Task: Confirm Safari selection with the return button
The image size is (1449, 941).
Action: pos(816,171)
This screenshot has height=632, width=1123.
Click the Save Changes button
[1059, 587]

========================================================================

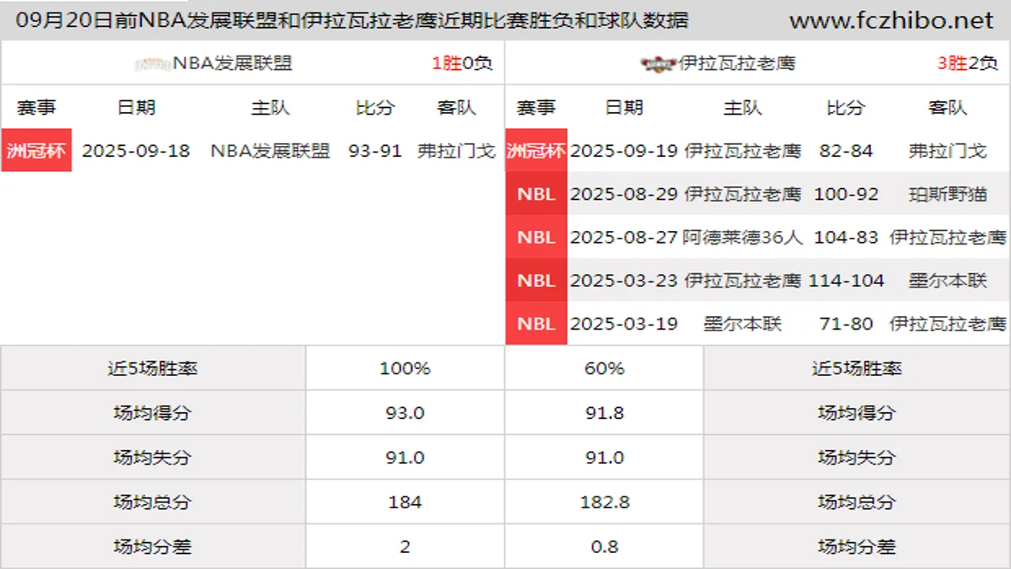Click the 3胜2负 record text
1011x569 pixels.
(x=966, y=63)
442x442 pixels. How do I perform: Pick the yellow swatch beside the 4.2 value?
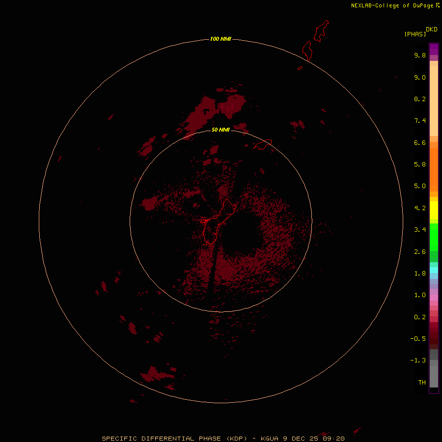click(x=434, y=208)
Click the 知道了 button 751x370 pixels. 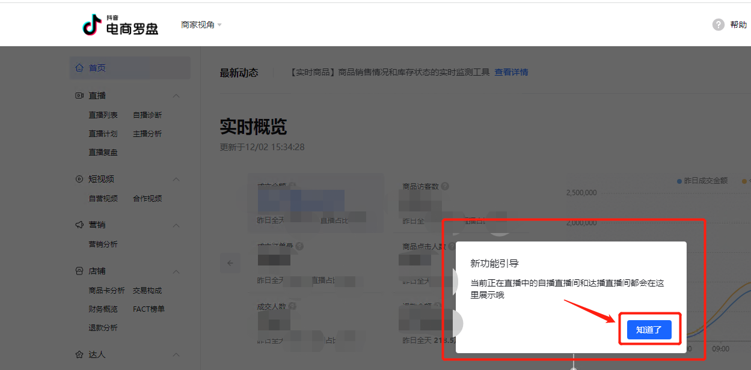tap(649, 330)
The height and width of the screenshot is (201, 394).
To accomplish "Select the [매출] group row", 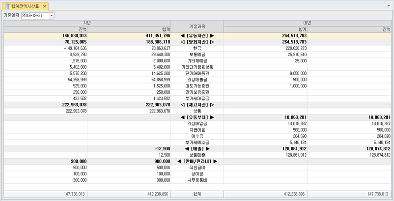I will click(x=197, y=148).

========================================================================

▶ [Set exercise]:
Copy the entries above verbatim, starting with the line that contains "Task: Confirm Safari" and going on through the line that contains "[1059, 587]".

▶ [Response]:
Task: Confirm Safari selection with the return button
The image size is (1449, 941).
Action: pos(816,171)
This screenshot has height=632, width=1123.
Click the Save Changes button
[1059, 587]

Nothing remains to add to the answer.